One-third of the machines on those IP addresses are vulnerable to operating system or other system level attacks, meaning he can break in. That's quite a few! We wonder if that's true with the real Tor network, or just their simulated one? Even ignoring the question of what these 3500 extra IP addresses are, it's important to remember that one-third by number is not at all the same as one-third by capacity: Tor clients load-balance over relays based on the relay capacity, so any useful statement should be about how much of the capacity of the Tor network is vulnerable. It would indeed be shocking if one-third of the Tor network by capacity is vulnerable to external attacks.
(There's also an aside about enumerating bridges. They say they found 181 bridges, and then there's a quote saying they "now have a complete picture of the topography of Tor", which is a particularly unfortunate time for that quote since there are currently around 600 bridges running.)
We expect the talk will include discussion about some cool Windows trick that can modify the crypto keys in a running Tor relay that you have local system access to; but it's simpler and smarter just to say that when the attacker has local system access to a Tor relay, the attacker controls the relay.
Once they've broken into some relays, they do congestion attacks like packet spinning to congest the relays they couldn't compromise, to drive users toward the relays they own. It's unclear how many resources are needed to keep the rest of the relays continuously occupied long enough to keep the user from using them. There are probably some better heuristics that clients can use to distinguish between a loaded relay and an unavailable relay; we look forward to learning how well their attack here actually worked.
From there, the attack gets vague. The only hint we have is this nonsense sentence from the article:
The remaining flow can then be decrypted via a fully method of attack called "to clear unknown" based on statistical analysis.
Do they have a new attack on AES, or on OpenSSL's implementation of it, or on our use of OpenSSL? Or are they instead doing some sort of timing attack, where if you own the client's first hop and also the destination you can use statistics to confirm that the two flows are on the same circuit? There's a history of confused researchers proclaiming some sort of novel active attack when passive correlation attacks are much simpler and just as effective.
So the summary of the attack might be "take control of the nodes you can, then congest the other ones so your targets avoid them and use the nodes you control. Then do some unspecified magic crypto attack to defeat the layers of encryption for later hops in the circuit." But really, these are just guesses based on the same news articles you're reading. We look forwarding to finding out if there's actually an attack we can fix, or if they are just playing all the journalists to get attention.

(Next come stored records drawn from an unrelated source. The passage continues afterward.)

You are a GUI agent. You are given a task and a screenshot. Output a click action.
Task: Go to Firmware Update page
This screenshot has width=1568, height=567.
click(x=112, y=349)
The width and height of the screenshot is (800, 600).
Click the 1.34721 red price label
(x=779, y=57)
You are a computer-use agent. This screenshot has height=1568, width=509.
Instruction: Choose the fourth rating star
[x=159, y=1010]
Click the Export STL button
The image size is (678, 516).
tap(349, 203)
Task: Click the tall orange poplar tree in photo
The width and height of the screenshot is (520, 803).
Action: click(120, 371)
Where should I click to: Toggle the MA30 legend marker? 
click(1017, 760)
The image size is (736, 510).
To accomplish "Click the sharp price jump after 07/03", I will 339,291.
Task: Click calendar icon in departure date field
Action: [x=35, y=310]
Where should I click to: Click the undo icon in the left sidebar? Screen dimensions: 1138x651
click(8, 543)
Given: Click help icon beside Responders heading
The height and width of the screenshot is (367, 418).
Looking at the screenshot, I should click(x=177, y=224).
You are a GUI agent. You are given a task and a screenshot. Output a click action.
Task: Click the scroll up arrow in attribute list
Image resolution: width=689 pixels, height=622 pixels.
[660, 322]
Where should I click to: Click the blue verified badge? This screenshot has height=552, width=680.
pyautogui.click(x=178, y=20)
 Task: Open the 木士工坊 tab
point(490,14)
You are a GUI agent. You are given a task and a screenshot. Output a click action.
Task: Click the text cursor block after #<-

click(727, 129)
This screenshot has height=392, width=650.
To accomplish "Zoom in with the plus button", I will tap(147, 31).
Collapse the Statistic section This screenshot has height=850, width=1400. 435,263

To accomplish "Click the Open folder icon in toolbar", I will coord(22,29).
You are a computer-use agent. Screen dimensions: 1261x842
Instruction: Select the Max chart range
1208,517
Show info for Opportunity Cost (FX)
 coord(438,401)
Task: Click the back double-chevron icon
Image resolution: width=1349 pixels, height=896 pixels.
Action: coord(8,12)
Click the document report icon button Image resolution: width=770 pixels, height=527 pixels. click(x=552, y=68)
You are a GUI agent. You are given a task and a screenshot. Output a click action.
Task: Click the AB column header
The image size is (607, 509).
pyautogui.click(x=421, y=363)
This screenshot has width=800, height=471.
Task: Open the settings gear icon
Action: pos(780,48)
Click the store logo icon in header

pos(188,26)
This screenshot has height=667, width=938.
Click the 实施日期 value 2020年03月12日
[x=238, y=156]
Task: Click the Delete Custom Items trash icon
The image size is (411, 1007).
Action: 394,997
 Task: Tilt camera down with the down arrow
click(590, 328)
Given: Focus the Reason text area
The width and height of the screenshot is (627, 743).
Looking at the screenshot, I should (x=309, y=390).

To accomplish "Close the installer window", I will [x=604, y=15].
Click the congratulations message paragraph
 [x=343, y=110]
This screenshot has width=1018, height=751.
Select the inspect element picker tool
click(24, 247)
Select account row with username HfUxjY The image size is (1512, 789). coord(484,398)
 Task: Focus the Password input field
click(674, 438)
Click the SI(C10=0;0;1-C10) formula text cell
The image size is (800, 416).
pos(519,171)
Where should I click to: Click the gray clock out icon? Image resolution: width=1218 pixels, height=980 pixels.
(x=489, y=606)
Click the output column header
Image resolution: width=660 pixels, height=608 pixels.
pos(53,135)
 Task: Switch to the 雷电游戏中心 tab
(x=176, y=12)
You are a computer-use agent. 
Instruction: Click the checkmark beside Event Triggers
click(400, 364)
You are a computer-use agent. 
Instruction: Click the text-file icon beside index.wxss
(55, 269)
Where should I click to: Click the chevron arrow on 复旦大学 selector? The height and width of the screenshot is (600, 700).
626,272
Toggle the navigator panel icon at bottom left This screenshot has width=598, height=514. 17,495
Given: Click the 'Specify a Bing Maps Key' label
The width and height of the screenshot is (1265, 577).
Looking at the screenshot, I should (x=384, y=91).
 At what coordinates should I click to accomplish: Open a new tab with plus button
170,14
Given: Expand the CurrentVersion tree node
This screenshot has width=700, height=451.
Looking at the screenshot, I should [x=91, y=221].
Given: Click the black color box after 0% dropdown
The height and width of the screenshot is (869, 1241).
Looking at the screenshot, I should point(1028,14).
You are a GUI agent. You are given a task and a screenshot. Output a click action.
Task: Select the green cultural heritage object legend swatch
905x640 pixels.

More generally, there are two broader lessons to remember here. First, research into anonymity-breaking attacks is how the field moves forward, and using Tor for your target is common because a) it's resistant to all the simpler attacks and b) we make it really easy to do your research on. And second, remember that most other anonymity systems out there fall to these attacks so quickly and thoroughly that no researchers even talk about it anymore. For some recent examples, see the single-hop proxy discussions in How Much Anonymity does Network Latency Leak? and Website Fingerprinting in Onion Routing Based Anonymization Networks.
I thank Roger, Nick, and Runa for helping with this post.